ソフィは本当は18歳の若い女性なのに、最後の最後まで、おばあちゃんの姿のままストーリーが展開されるという設定なのです。それに加えて、女の子が好きなハウル、弟子としてハウルの家に住むしっかり者だけど少し頼りないマイケル、そして、ハウルと取引をしているためにハウルの家の暖炉から離れることができない火の悪魔、カルシファーたちを中心に物語は進んでいきます。早とちりで失敗ばかりしてしまうソフィーですが、そんなところに好感が持てるのです。
荒地の魔女から逃れるべくお城は引っ越しをします。そこには、ハウルがソフィのために用意したお花畑があり、ソフィたちはお花屋さんを開くのです。お花屋さんの店頭に並べるため、マイケルが発明した宙に浮く桶と一緒に毎朝新鮮なお花を摘む場面は、特に私のお気に入りのシーンです。
そして、最後はソフィも元の姿に戻り、ハッピーエンドとなります。
このハウルシリーズ1を読んだ後に、映画をみました。映画の世界では戦争が起きており、なんだか暗い世界が広がっていました。原作ではハウルと荒地の魔女の戦いはあるものの、戦争は起きていません。本と映画の世界観は少し違っていました。
映画との関係などnoteでエッセイを書いたので、よろしかったらこちらも覗いてください。
2 ハウルの動く城2 アブダラと空飛ぶ絨毯
冒頭からシリーズ1では登場しない人物たちが出てきて、話が進んでいきます。あら、ソフィやハウルはもう出てこないのかしら、と少し寂しく思っていると、いつの間にかちゃんと主要人物は登場していたことに気づくのです。この設定の面白さがいいですね。
トルコのバザールのようなところで、絨毯を売るアブダラ。ある日空飛ぶ絨毯を買わされ、夜その上に寝ていると、美しいお庭で目覚め、夜咲花という名のお姫様に出会います。そのお姫様と駆け落ちしようとしたその瞬間、お姫様は魔神にさらわれてしまうのです。お姫様を探し、絨毯に乗って旅をするアブダラは、真夜中という名の母猫と子猫のはねっかえりと出会い、一緒に旅を続けます。夜咲花の居場所を突き止め、乗り込んでいくアブダラ。そこには様々な国の王女たちがいたのです。

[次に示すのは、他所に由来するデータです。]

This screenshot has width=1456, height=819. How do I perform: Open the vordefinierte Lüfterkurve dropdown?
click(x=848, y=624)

アブダラの絨毯屋の隣で揚げ物屋をやっていたジャマールとその飼い犬や、アブダラと一緒に旅をしてくれる兵士などが重要な存在となっており、猫の秘密がまた面白いのです。
最後は見事に美しくまとまり、気持ち良い終わり方で好きです。
3 ハウルの動く城3 チャーメインと魔法の家
本が好きな女の子、チャーメイン。病気で入院する魔法使いのウィリアム大叔父さんの家の留守番をするため、家族と離れて魔法の家へ行くことになります。自由な時間を謳歌しようとしていたところ、大叔父さんの魔法の家に、弟子にしてもらう予定だったと、若者ピーターがやってきます。家事も未熟、さらに恐ろしい生き物の存在を知り、危なっかしい二人なのですが、宿なしという名の子犬や小人たちなどに助けられ、なんとか魔法の家での暮らしていきます。そして、ソフィは王様に送った手紙が受け入れられ、王様の大きな図書室での仕事を手伝うことになるのです。そこでソフィに出会い、なぜか子供の姿になって現れたハウルも一緒に、王宮で起こる悪事の謎を解いていきます。

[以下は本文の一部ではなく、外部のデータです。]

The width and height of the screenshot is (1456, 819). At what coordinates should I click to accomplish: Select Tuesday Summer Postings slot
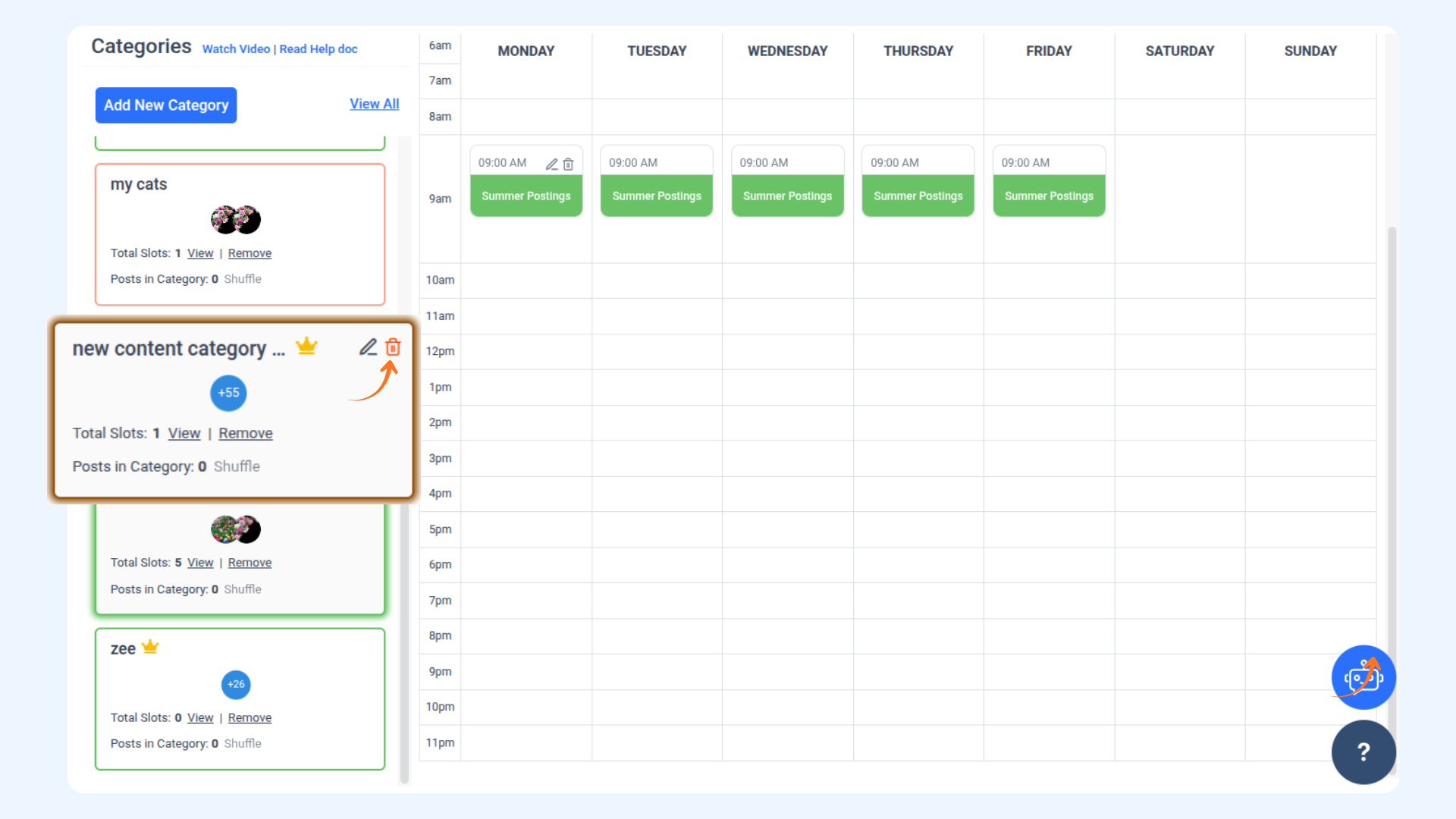pos(657,196)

ウィリアム大叔父さんの魔法の家が迷路のようで面白いのです。食卓を叩いて朝食と言えば、朝食が出てきたりと、所々に出てくるファンタジー要素がとても可愛らしく、ワクワクします。シリーズ2で登場したキャラクターも活躍しているところがまた嬉しいのですよね。
4 3作共通している面白さ
3作とも、物語にファンタジー要素を与えるシンボル的なものが登場しています。1では動く城、2では空飛ぶ絨毯、そして3では魔法の家。魔法使いの上級者でなくても、この3つが主人公にパワーを与えて、ワクワクさせてくれるのです。
また、ソフィが90歳のおばあちゃんになってしまったり、ハウルが子供の姿で登場したり、と姿を変えているところもまた冒険心を掻き立てられます。
そして何より、3作とも最後には登場人物たちみんながきれいに収まり、ハッピーエンドになるところが気持ちが良く、この作品の良さとなっています。
心が躍る英国ファンタジーの世界を体験したい方、是非このダイアナ・ウィン・ジョーンズの『ハウルの動く城』シリーズをご一読ください!